§ **Saved data entries**:
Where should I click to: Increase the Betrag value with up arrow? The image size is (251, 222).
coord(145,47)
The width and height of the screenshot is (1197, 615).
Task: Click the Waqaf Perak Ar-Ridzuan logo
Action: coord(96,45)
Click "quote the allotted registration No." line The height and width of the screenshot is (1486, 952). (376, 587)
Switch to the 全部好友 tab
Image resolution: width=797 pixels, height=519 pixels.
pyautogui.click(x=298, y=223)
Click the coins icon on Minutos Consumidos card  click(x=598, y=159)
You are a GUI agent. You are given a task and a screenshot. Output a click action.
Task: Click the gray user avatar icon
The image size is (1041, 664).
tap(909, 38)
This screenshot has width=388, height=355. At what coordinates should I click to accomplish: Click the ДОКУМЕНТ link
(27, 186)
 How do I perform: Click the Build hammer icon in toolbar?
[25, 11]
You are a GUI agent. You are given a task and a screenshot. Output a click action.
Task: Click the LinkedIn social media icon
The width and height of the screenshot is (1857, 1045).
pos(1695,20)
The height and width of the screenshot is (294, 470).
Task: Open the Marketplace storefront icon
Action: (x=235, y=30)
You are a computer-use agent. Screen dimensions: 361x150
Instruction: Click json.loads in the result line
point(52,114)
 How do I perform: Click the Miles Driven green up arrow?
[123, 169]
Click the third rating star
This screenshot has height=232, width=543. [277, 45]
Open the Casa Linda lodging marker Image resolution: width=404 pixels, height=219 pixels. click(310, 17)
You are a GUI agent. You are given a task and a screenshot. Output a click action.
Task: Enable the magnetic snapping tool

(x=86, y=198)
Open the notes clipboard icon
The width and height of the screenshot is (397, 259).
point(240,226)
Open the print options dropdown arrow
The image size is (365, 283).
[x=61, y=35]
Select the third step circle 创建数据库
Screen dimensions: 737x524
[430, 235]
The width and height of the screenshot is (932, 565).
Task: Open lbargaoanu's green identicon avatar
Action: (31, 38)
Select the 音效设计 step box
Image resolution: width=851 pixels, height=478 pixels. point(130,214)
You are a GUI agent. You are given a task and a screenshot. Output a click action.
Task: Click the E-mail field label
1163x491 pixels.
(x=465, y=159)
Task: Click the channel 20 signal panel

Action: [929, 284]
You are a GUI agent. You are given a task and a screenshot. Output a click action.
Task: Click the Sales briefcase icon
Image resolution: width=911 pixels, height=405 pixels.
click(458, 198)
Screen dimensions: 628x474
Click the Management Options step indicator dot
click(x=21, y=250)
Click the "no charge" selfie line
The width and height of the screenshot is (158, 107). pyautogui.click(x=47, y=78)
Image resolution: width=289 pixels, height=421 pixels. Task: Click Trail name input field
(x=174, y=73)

§ **WORK INSTRUCTIONS**: Among the records above, extract exactly the lines from the line with "1163x491 pixels." to the line with "Task: Click the Sales briefcase icon", both lines included, and leave out the rest.

§ **FINAL ANSWER**:
1163x491 pixels.
(x=465, y=159)
Task: Click the channel 20 signal panel

Action: [929, 284]
You are a GUI agent. You are given a task and a screenshot. Output a click action.
Task: Click the Sales briefcase icon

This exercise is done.